▶ **AIM OF THE EXERCISE**:
Could you print the full listing below, keeping each line identical?

▶ **INFORMATION SHOWN**:
= Beginning of Section =

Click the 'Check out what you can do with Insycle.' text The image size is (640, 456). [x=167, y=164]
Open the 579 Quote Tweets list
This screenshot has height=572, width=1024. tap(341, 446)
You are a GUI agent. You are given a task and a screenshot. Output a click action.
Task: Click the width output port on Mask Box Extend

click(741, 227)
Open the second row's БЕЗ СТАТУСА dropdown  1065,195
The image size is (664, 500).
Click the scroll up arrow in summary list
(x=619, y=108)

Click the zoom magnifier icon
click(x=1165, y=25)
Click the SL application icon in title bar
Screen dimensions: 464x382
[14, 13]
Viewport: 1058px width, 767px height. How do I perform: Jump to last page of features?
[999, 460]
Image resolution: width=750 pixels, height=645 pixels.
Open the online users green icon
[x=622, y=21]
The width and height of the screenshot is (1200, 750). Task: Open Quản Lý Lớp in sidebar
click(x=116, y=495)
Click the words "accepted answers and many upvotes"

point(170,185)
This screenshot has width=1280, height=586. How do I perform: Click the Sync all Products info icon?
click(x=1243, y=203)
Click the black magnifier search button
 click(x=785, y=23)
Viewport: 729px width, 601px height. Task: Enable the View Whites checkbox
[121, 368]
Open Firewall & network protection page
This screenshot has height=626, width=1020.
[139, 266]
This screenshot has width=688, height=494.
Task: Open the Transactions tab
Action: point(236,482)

= End of Section =

▶ **SOLUTION TO THE PROBLEM**:
Click the 'Check out what you can do with Insycle.' text The image size is (640, 456). [x=167, y=164]
Open the 579 Quote Tweets list
This screenshot has height=572, width=1024. tap(341, 446)
You are a GUI agent. You are given a task and a screenshot. Output a click action.
Task: Click the width output port on Mask Box Extend

click(741, 227)
Open the second row's БЕЗ СТАТУСА dropdown  1065,195
The image size is (664, 500).
Click the scroll up arrow in summary list
(x=619, y=108)

Click the zoom magnifier icon
click(x=1165, y=25)
Click the SL application icon in title bar
Screen dimensions: 464x382
[14, 13]
Viewport: 1058px width, 767px height. How do I perform: Jump to last page of features?
[999, 460]
Image resolution: width=750 pixels, height=645 pixels.
Open the online users green icon
[x=622, y=21]
The width and height of the screenshot is (1200, 750). Task: Open Quản Lý Lớp in sidebar
click(x=116, y=495)
Click the words "accepted answers and many upvotes"

point(170,185)
This screenshot has width=1280, height=586. How do I perform: Click the Sync all Products info icon?
click(x=1243, y=203)
Click the black magnifier search button
 click(x=785, y=23)
Viewport: 729px width, 601px height. Task: Enable the View Whites checkbox
[121, 368]
Open Firewall & network protection page
This screenshot has height=626, width=1020.
[139, 266]
This screenshot has width=688, height=494.
Task: Open the Transactions tab
Action: point(236,482)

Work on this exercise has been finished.